There is no question which shore to try for: the river is pushing them away from the town and the populated southern shore, towards the less hospitable northern bank; this far down the river the flatlands near the caravan park are gone and the bank is steep and covered in a tangle of vegetatio
n. They turn the canoe sideways to the flow, feeling it push them seawards, feeling its pressure, understanding it could so easily flip them. ‘Row!’ shouts Scotty, and they row, following his lead, pushing hard with silent intent. The bow is pointing at the bank, but the current is taking them further and further sideways, so that the trees shift past, from right to left, as if the canoe is mounted on a conveyor belt.
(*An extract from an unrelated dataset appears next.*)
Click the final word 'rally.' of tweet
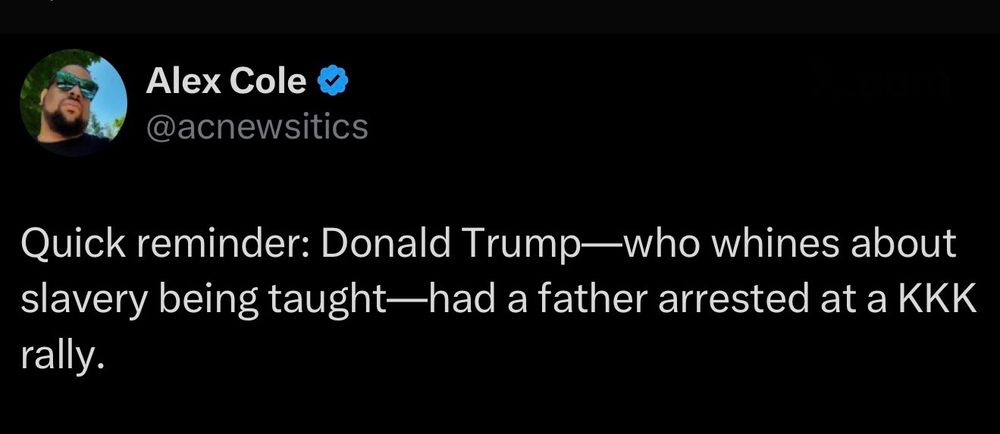The height and width of the screenshot is (434, 1000). coord(62,357)
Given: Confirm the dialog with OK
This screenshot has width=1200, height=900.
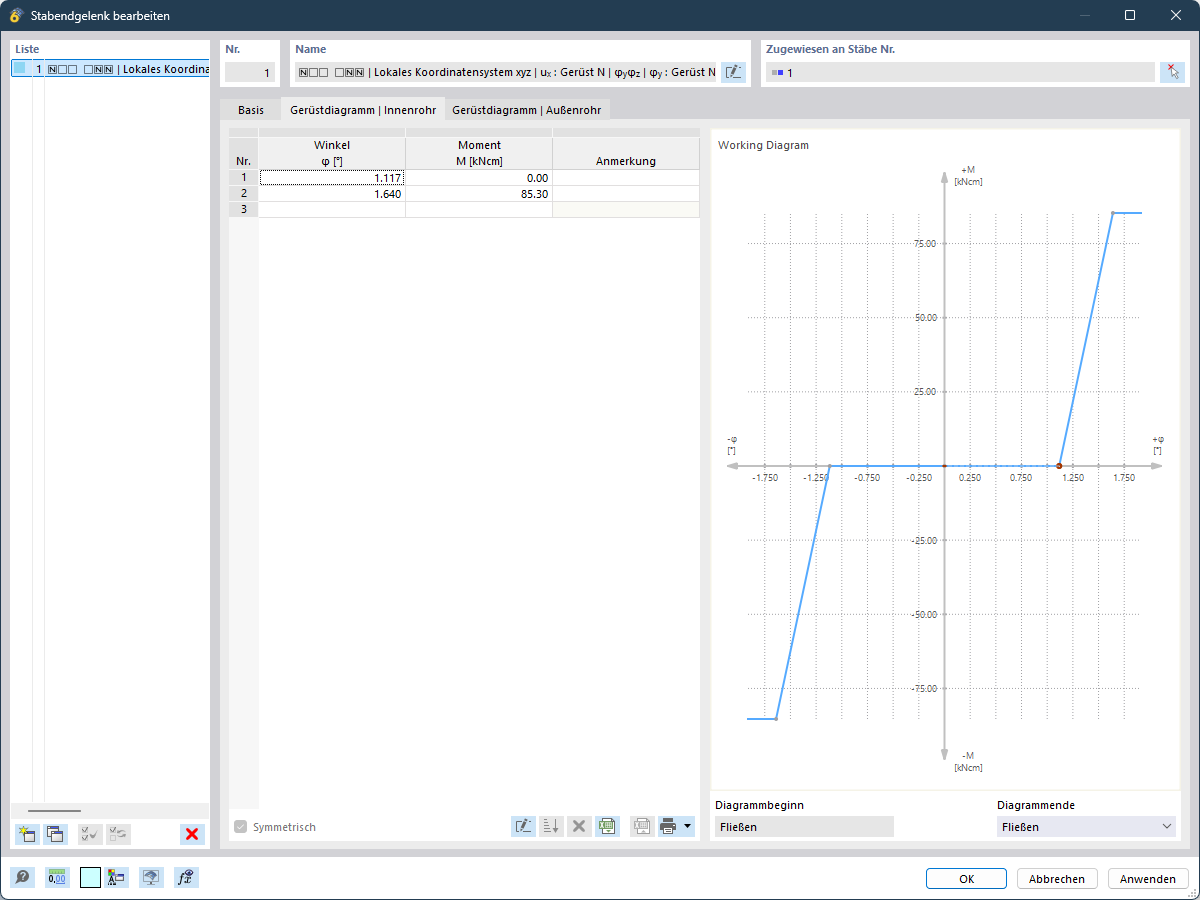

Martin fears they won’t make it; the tide is accelerating as the river narrows one last time, the bank passing faster and faster. On the right bank, the town is almost spent, the breakwater beginning. He’s about to call it quits, to call on his mates to turn the bow towards the sea before they hit the surf side on and capsize. And now they can see it, hear it: the sandbar, foaming white and roaring its appetite. Their eyes widen with fear and, for just a moment, they stop rowing, shirtfronted by fate. But just as they think that all hope is gone, they sweep past a small headland, a large rock, and the river widens again. The current that has held them so tightly relaxes its grip. Desperately, they recommence their rowing, pushing hard across the current, Martin and Jasper matching Scotty’s rhythm. There is no talking, no shouting, just concentrated effort and aching muscles.
The waves breaking over the bar are close, just fifty metres away, clearly visible. They can hear the power in the surf’s roar, feel the sea mist on their faces. The swell is high, provoked by days of storm, the rain-fed river smashing into it. The bar, dangerous on the best of days, is a foaming, roaring beast. This is their last chance. Either they make the shore or they enter the maelstrom. How has this happened so quickly? They’re well past the rock now, and even as the current eases the shoreline recedes, revealing a small beach, still inside the bar but facing towards the sea. A secret beach, its promise of sanctuary tantalisingly close even as it too begins to recede. And then. And then, the current is easing its grip, releasing them as they pass completely out of the river’s flow. ‘Keep going!’ yells Jasper above the roar of the approaching surf, but his tone has lost its desperation. For the water by the beach is calm, beyond the river’s authority and protected by the bar from the angry sea, a small patch of tranquillity. The canoe is once again under their control. Their momentum alone carries them the last few metres. The bow scrapes onto the sand; Martin feels relief, tension washing out of him, joy flowing in.